Samuel almost smiled. “No, my lady Princess, I have thought it. But I did not expect you to suggest it.”

“We must decide at once,” Anne said. “We have no time for this.” This was a moment in time, suspended as in water, with dark, violent shapes swimming fast into view. If you could not hide, you had to act, or you would be dragged under.

“The boy is violent,” Samuel said. “He made for me. I could not see you injured.”

“I am stronger than a landsman,” Anne said. She did not wish to allude to Samuel’s bent leg, the crooked list of weakness that a predator would spot in an instant, but she would if she had to.

“I—” Samuel bent his head, rubbed it in thought. “If he were to injure you, there would be no saving any of us, my lady Princess. How could you account for such an injury?”

Anne remembered a misty morning, a failed quest that saved Samuel’s life none the less. “There is a man in the stables. Robin Maydestone. He has been kind to me. If I command him to say I fell from my horse, I think he will say so.”

Samuel was looking at her, his eyebrows rising further up his face the faster her answers came. “He is still far bigger than you, my lady Princess. It is rash to risk your life.”

“My life is at risk by this boy’s birth!” Anne snapped, hearing Erzebet’s bite in her tone. “He aims at my throne, my country; do you think he will leave my head on its shoulders if I do not find some means to stay him? Do you think my grandfather will be pleased with me if he knows I have talked to you thus? This is not a moment to pause in the tide, Samuel; if we stay, we shall drown.”

Samuel’s hand had wandered to his staff, closed his fingers around it, as if unaware of its own movement. “I think we might try another attempt first, my lady Princess,” he said, cradling the wood. “If you were to see him, you must have an able-bodied man with you. I cannot protect you well enough.”

In all the time she had known him, Anne had never heard Samuel allude to his leg.
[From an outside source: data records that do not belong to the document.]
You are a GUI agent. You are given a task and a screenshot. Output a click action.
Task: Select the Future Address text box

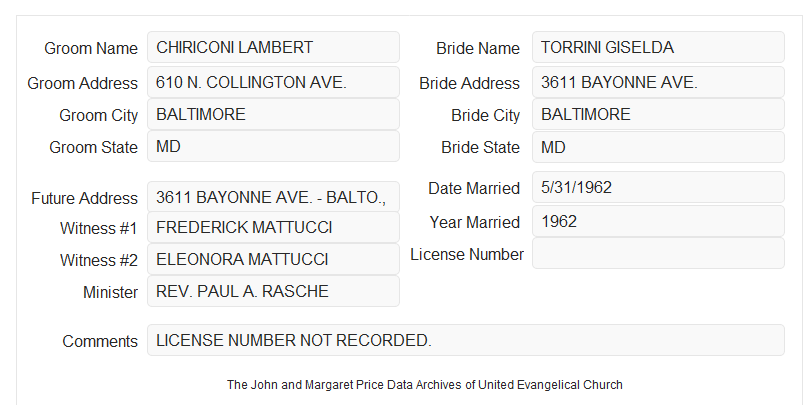(273, 197)
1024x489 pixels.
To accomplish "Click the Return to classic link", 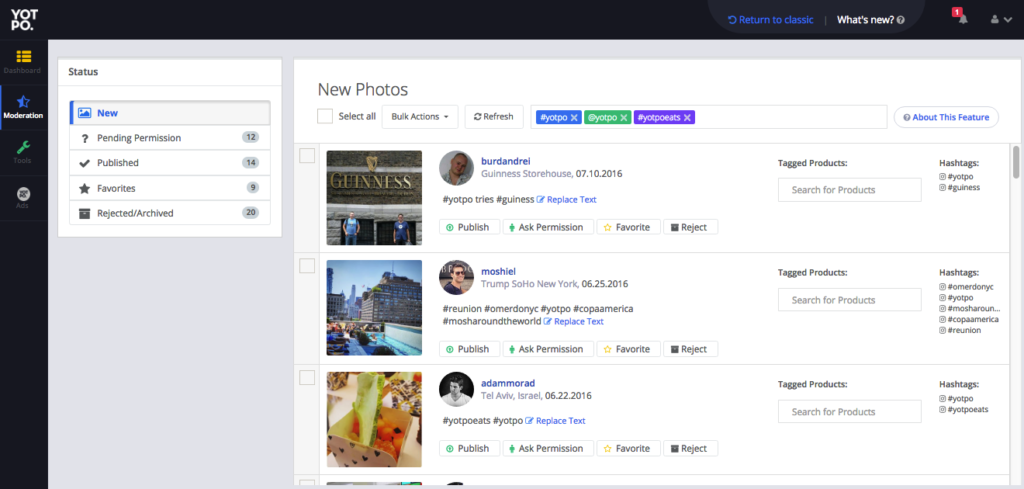I will pyautogui.click(x=770, y=19).
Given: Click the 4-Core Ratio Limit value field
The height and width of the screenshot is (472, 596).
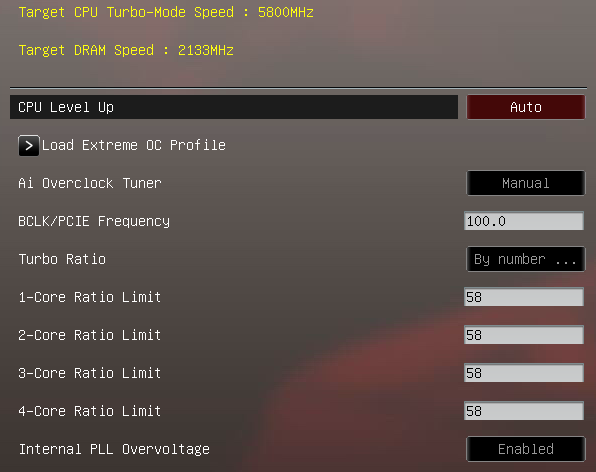Looking at the screenshot, I should pos(524,411).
He had answered few questions about it once, and never mentioned it again; he had never spoken of himself as weak. The jolt it gave her was enough to make her pause and listen for a moment.

“Who have you in mind?” she said.

“I do not know for certain,” Samuel said. “But the surgeon, Francis Shingleton, can be trusted, I think. We spoke of many things when I was sick. He does not like burnings either, my lady Princess.”

“And he has a hospital for idiots,” Anne said, filling in the pause. “If the boy is simple-minded, then perhaps he may know him to be so.”

“That was my thought, my lady Princess,” Samuel said.

“Can he be trusted to keep silent, do you think?” Anne said.

“I hope so,” Samuel said. His voice was quiet.

“Well.” Anne spoke into the hush. “If he cannot, then I suppose we will know of it by and by.”